The 006 trial (NCT02577523) of NeuroDerm’s IV-delivered therapy dealt with what is known as Parkinson’s off time. The time when a treatment is doing a good job of controlling symptoms is called an on period, and the time when symptoms re-emerge an off period.

ND0612H, a combination of  levodova and carbidopa (LC), eliminated off time in 42 percent of the patients. In addition, it reduced off time in the group as a whole from an average of 5.6 hours during the day before treatment to 2.8 afterward.

Dr. Sheila Oren, chief medical officer at Israel-based NeuroDerm, presented the poster-session results at the 21st International Congress of Parkinson’s Disease and Movement Disorders in Vancouver, June 4-8. The presentation was titled “Safety, efficacy and tolerability of continuous SC LD/CD (ND0612) infusion in PD patients with motor fluctuations.”

Off times consist of periods when patients become rigid and unable to move or communicate.

The trial was a 28-day multi-center study in the United States, the European Union and Israel. It compared the effectiveness, safety, tolerability and pharmacology — or drug characteristics — of two dosing regimens of ND0612H and a standard oral therapy in 38 patients.

Regimen 1 consisted of a high dose of ND0612H for 18 hours and a lower night dose for six hours. Regimen 2 consisted of a low dose for 14 hours during waking hours, and an even smaller dose the next morning. All of the patients could add an oral version of the levodova-carbidopa combo if they wanted.

The primary objective of the study was to see if ND0612H delivered continuously by IV over 24 hours would lower patients’ off time. Regimen 1 eliminated off time in 42 percent of patients. It also cut off time in half — from 5.6 hours to 2.8 hours — in the group overall.

Researchers also evaluated the percentage of patients who were experiencing on time in the early morning — a time of the day when Parkinson’s therapies often wear off. Regimen 1 doubled the number of patients who achieved their first on between 8 a.m. and 9 a.m., compared with what was happening before they were treated.

Another finding was that both regimens increased patients’ “good” on time, the periods when they experienced little or no dyskinesia, or impairment of voluntary movements.
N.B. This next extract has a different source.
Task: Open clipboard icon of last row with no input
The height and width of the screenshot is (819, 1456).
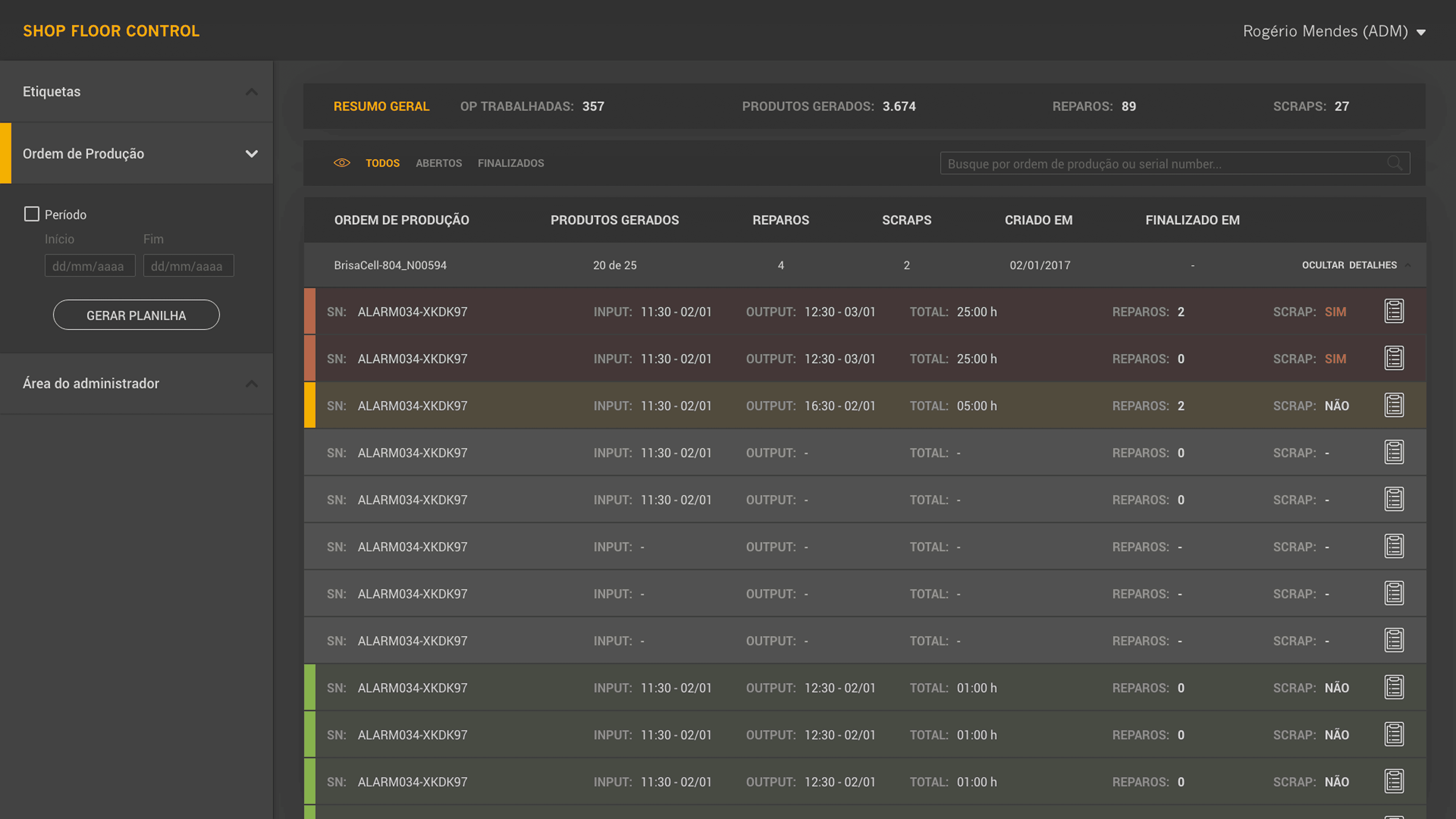Action: click(1394, 640)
Regimen 1 increased “good” on time from 9.2 to 12.9 hours, and Regimen 2 from 8.5 to 11.3 hours.

Both Regimen 1 and 2 decreased from 5.1 hours to 1.6 hours the moderate or severe dyskinesia experienced by a subgroup of 14 patients.

In addition, patients on Regimen 1 improved their scores at 8 a.m. on a measure of movement functioningknown as the Unified Parkinson’s Disease Rating Scale III score. And they maintained the improvement throughout the day.

Both regimens were well tolerated. Four patients reported serious adverse events, and two dropped out of the trial. IV-site reactions were common, but patients were able to tolerate most of them. The ND0612H infusion pump did not cause any major inconvenience, patients reported.

“The significant increase in Good ON time coupled with a significant reduction in OFF time, including a complete resolution of OFF time to zero in 42% of patients in the first of our two regimens, demonstrates the substantial potential of 24-hour administration of ND0612H,” Dr. Oded S. Lieberman, the CEO of NeuroDerm, said in a press release.

Lieberman said the results indicate that the combo therapy could signal a major improvement in the treatment of advanced Parkinson’s, “without the surgical risks associated with deep brain stimulation and LD/CD intestinal gel.”